Alright, I confess, I’m only 19 years old. So what? So you say I shouldn’t waste my time on love and relationships and the likes. I agree, I should focus more on my studies. But you know, it’s like a fad, romance is the thing that makes people feel jumpy-joyous and top-of-the-world happy. I know, it’s also responsible for massive amounts of suicides and murders. But, bloody hell, it’s the thing that makes us feel human. Also, I can’t seem to shake girls out of my head. Humans are pretty pathetic creatures, huh? It’s like this love or romance thingy is our gasoline and without it we can’t go anywhere in our lives. So if this is gonna adversely affect my future, how can you expect me not to worry about it? I gotta practice you know. So that when the time comes, I’ll do it right. Plus, I have other reasons. Heh heh. Oh, what a bunch of bollocks!

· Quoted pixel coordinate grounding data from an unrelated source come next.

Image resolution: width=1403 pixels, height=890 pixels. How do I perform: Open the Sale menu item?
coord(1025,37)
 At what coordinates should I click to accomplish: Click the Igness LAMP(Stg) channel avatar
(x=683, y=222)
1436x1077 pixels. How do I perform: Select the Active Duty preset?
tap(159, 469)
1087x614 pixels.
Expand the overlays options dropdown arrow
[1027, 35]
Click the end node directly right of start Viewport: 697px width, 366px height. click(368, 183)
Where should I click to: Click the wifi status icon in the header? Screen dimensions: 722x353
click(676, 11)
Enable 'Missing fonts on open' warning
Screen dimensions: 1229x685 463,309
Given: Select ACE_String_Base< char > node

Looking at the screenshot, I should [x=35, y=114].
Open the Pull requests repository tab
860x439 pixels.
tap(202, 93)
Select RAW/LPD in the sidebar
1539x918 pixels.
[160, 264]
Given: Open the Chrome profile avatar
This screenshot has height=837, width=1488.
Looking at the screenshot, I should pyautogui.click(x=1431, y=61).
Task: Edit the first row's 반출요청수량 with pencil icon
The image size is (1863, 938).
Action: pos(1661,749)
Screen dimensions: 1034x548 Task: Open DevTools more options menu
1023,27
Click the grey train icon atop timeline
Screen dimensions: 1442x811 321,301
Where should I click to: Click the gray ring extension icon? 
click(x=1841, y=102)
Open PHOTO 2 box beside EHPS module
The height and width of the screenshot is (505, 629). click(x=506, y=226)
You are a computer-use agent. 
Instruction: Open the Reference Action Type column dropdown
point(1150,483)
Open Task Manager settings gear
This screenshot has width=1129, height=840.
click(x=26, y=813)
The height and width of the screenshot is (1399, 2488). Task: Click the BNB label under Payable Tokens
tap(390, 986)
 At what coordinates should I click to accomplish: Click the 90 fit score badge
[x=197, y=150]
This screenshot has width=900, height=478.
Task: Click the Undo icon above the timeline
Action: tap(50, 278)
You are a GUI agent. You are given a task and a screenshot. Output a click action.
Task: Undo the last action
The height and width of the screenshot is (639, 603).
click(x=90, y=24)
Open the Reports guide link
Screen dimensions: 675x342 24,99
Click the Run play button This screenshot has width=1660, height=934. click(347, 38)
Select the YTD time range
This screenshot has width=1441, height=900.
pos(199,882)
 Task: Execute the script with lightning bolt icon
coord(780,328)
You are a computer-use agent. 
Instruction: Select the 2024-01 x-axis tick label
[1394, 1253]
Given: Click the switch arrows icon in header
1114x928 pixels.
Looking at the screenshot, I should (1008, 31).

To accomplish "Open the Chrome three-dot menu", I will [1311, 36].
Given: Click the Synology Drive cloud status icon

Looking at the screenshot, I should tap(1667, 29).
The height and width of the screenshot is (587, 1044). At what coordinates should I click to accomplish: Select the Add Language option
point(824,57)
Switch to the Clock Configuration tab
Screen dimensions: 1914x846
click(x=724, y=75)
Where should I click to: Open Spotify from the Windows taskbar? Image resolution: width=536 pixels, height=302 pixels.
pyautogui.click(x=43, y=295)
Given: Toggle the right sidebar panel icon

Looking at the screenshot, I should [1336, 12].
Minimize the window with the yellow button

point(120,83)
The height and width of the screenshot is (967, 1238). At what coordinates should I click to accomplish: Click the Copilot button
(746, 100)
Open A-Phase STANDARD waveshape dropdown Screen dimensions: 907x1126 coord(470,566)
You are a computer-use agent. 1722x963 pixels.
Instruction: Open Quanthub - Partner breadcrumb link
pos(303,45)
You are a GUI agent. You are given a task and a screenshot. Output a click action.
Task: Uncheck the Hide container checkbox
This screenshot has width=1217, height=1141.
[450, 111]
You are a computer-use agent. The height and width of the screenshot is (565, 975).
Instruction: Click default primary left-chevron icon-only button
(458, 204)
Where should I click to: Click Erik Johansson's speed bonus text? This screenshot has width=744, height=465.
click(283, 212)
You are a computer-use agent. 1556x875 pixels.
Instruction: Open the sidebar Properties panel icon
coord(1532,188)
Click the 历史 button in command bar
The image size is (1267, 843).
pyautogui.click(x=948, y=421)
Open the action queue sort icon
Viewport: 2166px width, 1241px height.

I must seem pretty well about, huh? Sure, I read and review lots of complicated books and stuff. Sure I go to one of top universities in my country. Sure, I’ve watched hundreds of romantic movies. Plus, I recycle. But that doesn’t mean shit about knowing anything about this love and relationship thing. I’m as stupid as a guy somewhere wearing a Guns n’ Roses t-shirt, sporting a Mohawk, coked out of his mind. Thankfully, I read this book. Here’s what my shackled guy’s brain managed to pick up: It’s never going to be as perfect as I imagined it to be, yet somehow it will work, if you make it work.

You ever heard the saying: “You don’t love someone because they’re perfect; you love them despite their imperfections.”? Well, I guess that needs a little elaboration. I guess you love them less because of their imperfections, but at the end of the day, you love them still.

Well, that was me giving my sophomoric thoughts about love and relationships and High Fidelity. What can I say? Nice try. Close, but no cigar. See you around.